Desde el primer momento, la aventura ha estado llena de emoción. Los días han sido muy intensos, con actividades tanto por la mañana como por la noche. Juegos, dinámicas en grupo, retos y talleres han hecho que el tiempo pasara volando. Aunque al final del día el cansancio se notaba, los alumnos se dormían “rápidamente” (😊) después de tantas experiencias vividas.
Uno de los momentos más destacados fue la jornada de multideporte, en la que los estudiantes pudieron participar en diferentes actividades físicas al aire libre. Entre risas y trabajo en equipo, demostraron su energía y entusiasmo. Después de reponer fuerzas con la comida, llegó otro de los grandes eventos del viaje: la participación en el famoso concurso Tau Talent.
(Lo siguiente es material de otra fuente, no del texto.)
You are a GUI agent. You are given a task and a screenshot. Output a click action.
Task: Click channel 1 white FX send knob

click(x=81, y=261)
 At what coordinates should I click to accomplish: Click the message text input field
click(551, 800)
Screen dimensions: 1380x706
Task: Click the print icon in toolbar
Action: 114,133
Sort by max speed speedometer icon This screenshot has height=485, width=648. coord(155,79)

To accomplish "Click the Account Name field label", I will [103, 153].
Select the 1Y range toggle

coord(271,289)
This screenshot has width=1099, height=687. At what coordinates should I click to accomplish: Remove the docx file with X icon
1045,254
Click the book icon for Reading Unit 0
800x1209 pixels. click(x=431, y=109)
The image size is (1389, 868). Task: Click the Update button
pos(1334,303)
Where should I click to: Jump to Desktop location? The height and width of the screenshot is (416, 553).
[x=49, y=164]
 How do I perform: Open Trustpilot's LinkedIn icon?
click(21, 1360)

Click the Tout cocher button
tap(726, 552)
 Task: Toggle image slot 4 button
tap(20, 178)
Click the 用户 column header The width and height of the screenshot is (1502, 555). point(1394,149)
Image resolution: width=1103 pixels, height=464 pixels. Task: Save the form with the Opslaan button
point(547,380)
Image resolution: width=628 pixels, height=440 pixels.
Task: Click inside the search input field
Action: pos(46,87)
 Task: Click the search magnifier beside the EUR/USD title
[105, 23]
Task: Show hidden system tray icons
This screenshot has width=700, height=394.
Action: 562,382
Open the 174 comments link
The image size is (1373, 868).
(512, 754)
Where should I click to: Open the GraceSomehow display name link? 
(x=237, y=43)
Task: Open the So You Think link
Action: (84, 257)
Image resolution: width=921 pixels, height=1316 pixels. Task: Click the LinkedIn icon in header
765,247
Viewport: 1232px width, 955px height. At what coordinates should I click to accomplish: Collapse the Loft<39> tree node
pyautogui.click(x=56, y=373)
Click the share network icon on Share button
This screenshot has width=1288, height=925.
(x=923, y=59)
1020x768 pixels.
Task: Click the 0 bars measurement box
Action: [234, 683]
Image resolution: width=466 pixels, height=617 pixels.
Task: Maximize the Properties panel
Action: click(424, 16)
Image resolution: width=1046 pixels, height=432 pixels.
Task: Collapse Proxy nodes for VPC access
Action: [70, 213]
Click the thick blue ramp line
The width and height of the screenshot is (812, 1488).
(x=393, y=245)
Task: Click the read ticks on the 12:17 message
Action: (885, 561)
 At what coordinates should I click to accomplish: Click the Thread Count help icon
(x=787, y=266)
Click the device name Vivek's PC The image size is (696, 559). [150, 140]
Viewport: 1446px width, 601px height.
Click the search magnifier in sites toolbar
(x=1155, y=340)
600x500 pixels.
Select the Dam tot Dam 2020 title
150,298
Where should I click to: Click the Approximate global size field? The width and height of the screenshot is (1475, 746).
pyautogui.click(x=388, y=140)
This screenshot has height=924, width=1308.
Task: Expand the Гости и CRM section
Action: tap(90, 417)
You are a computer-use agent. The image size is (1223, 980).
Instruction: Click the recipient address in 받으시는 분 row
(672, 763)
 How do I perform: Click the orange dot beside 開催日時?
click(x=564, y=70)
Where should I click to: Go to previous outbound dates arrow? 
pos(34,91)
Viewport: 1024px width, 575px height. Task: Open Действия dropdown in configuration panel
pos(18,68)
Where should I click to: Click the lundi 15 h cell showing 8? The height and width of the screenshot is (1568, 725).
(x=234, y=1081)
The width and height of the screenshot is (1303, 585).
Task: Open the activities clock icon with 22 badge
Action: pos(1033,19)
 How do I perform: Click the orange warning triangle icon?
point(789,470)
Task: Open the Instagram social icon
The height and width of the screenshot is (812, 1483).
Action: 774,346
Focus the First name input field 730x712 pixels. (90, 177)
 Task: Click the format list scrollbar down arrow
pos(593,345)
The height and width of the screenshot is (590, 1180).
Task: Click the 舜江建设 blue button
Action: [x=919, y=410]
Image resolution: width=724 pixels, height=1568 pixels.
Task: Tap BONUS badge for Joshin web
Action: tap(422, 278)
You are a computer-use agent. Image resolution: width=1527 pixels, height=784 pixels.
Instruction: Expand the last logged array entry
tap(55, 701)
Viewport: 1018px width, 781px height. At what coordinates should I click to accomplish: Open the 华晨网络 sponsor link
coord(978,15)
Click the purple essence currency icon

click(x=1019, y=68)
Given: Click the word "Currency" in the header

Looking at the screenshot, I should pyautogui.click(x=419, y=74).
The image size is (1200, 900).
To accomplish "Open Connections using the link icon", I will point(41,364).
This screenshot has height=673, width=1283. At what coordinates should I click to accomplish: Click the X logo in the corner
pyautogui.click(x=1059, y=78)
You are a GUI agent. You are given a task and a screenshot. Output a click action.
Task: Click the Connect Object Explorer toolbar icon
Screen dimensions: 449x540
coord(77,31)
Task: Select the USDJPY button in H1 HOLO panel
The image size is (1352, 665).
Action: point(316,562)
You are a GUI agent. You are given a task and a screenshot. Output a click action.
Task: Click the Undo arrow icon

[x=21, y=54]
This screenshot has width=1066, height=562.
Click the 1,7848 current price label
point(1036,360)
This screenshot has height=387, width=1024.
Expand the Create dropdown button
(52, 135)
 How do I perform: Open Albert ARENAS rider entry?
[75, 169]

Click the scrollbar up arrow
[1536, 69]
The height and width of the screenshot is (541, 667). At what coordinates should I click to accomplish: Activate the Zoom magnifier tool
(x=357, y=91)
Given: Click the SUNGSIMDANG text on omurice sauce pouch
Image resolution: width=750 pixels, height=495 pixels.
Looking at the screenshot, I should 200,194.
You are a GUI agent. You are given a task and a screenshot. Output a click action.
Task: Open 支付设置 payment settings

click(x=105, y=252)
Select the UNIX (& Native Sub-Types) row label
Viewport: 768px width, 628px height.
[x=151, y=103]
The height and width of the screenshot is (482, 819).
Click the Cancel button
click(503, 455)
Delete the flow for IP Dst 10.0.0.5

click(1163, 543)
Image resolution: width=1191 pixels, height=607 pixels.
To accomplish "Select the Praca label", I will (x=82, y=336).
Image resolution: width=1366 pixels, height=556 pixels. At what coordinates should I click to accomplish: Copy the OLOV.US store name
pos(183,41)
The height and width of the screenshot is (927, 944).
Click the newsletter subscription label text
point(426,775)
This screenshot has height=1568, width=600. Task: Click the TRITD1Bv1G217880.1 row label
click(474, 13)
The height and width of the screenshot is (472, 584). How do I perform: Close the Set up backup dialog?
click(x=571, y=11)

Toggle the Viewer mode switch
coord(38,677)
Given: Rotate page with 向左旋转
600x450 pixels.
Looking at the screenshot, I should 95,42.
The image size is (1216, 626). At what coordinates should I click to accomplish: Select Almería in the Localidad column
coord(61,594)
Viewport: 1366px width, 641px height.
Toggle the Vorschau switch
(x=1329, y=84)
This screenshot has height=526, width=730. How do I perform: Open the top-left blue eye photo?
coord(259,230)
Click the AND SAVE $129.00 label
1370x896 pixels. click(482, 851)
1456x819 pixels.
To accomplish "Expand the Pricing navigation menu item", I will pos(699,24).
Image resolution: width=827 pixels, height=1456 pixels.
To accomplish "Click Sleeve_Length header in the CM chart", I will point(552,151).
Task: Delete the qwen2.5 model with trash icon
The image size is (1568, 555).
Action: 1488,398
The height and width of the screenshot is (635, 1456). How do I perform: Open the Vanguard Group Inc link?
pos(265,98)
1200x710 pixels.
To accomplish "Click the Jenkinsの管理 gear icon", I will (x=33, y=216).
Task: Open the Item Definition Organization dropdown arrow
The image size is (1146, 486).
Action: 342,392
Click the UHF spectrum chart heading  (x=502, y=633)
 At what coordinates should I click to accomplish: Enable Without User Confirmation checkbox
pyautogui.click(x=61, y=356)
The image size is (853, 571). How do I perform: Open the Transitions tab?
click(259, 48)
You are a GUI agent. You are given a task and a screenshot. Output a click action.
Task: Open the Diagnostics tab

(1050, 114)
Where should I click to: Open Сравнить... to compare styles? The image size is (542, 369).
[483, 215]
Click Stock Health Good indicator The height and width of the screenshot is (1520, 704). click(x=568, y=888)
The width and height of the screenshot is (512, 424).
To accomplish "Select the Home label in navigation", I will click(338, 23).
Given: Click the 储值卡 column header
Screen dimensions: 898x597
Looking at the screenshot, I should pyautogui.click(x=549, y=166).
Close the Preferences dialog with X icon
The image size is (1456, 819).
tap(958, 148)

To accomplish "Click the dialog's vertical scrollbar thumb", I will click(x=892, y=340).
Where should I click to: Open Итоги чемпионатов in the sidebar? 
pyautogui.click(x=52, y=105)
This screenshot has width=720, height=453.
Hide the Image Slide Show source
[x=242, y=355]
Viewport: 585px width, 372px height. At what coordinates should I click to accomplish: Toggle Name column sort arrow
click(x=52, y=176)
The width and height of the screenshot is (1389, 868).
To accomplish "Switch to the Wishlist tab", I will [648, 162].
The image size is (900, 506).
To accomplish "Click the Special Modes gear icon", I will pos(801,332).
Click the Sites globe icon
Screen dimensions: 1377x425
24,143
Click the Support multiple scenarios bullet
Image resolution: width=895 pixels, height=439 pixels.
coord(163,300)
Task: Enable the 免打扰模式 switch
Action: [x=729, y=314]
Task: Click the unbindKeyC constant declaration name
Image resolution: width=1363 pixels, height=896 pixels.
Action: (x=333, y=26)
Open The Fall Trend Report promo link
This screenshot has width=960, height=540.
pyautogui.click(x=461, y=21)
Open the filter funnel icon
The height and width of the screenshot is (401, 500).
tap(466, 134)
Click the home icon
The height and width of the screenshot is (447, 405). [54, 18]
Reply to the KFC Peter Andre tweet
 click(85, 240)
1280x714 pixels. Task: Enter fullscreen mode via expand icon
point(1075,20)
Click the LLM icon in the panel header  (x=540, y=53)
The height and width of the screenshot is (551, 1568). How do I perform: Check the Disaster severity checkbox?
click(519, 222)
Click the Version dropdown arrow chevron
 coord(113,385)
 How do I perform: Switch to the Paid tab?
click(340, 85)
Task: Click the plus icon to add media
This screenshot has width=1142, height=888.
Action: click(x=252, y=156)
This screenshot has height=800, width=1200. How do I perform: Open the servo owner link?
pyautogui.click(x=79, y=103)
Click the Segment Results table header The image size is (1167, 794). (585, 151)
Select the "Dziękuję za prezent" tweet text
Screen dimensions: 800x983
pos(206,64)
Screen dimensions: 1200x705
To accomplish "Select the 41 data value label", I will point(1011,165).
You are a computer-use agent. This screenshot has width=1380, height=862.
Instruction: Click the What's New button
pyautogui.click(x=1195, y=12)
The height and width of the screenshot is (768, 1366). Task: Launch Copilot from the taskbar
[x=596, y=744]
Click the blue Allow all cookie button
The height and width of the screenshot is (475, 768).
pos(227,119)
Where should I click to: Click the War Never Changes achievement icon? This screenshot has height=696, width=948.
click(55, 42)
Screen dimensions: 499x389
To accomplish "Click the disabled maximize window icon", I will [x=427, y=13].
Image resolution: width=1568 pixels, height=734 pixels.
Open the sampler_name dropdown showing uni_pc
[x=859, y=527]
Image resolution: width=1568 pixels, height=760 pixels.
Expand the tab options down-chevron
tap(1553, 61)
Este concurso, que se celebra cada año en Madrid, reúne a los Colegios Franciscanos de toda España. Nuestros alumnos no quisieron perderse esta oportunidad y participaron con mucha ilusión, mostrando sus habilidades artísticas y creativas. Iluminaron el escenario. Fue un momento muy especial, en el que pudieron compartir experiencias con otros estudiantes y sentirse parte de algo más grande.
Además, durante la estancia también visitaron la Granja del Ayer, donde convivieron con animales y disfrutaron del contacto con la naturaleza. Allí aprendieron de forma práctica y divertida, reforzando valores como el respeto por el entorno y el cuidado de los seres vivos.
No todo salió exactamente como estaba planeado. En uno de los días, fue necesario cambiar los planes previstos debido a circunstancias imprevistas. Sin embargo, lejos de ser un problema, esto permitió a los alumnos aprender algo muy importante: adaptarse y buscar soluciones juntos. Entre momentos compartidos, pequeñas responsabilidades y algún que otro imprevisto, el grupo supo sacar lo mejor de cada situación.
El viaje de vuelta a Zaragoza fue más largo de lo esperado, pero estuvo lleno de conversaciones, recuerdos y sonrisas. Todos coincidían en lo mismo: había sido una experiencia increíble.
Así se cierra una semana de inmersión lingüística que ha dejado huella en todos los participantes. Entre animales, naturaleza, actividades creativas y nuevos amigos, los alumnos regresan a casa con grandes recuerdos… y con muchas ganas de repetir.